Given that, $\quad P=(-1,0)$
$Q=(0,0)$
and $R=(3,3 \sqrt{3})$
In $\triangle A Q R$,
$\tan \phi=\frac{3 \sqrt{3}}{3}$
$\Rightarrow \tan \phi=\sqrt{3}$
$\Rightarrow \tan \phi=\tan 60^{\circ}$
$\Rightarrow \phi=\frac{\pi}{3}$
Slope of line $Q R$
$m_{1}=\frac{3 \sqrt{3}-0}{3-0}=\sqrt{3}$
$\Rightarrow m_{1}=\sqrt{3}$
Slope of line QP
$m_{2}=\frac{0-0}{-1-0}=0$
$\Rightarrow m_{2}=0$
Let the angle between $P Q R$ is $\theta$, then
$\tan \theta=\left|\frac{m_{1}-m_{2}}{1+m_{1} \cdot m_{2}}\right|$
$\Rightarrow \tan \theta =\left|\frac{\sqrt{3}-0}{1+0}\right|=\sqrt{3}$ or $-\sqrt{3}$
$\Rightarrow \tan \theta=\tan \frac{2 \pi}{3}$
$\Rightarrow \theta=\frac{2 \pi}{3}$
[$\because(\tan \theta \neq \sqrt{3})$ from figure]

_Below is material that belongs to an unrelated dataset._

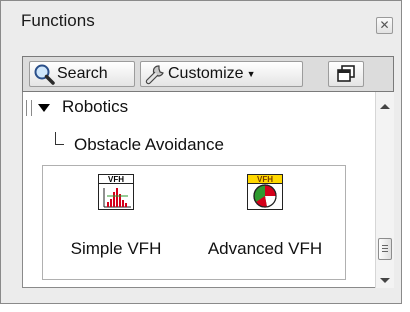 This screenshot has height=312, width=410. Describe the element at coordinates (265, 216) in the screenshot. I see `advanced-vfh-function: VFH Advanced VFH` at that location.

Hence, $\angle R Q B=\frac{\theta}{2}=\frac{2 \pi}{6}=\frac{\pi}{3}$
So, the angle bisector making an angle with
$(+)$ ive $x$ -axis, is $\frac{\pi}{3}+\frac{\pi}{3}=\frac{2 \pi}{3}$
The equation of angle bisector is
$\Rightarrow y =m x=\tan \frac{2 \pi}{3} \cdot x$
$\Rightarrow y=-\sqrt{3} \cdot x$
$\Rightarrow \sqrt{3} \cdot x +y=0$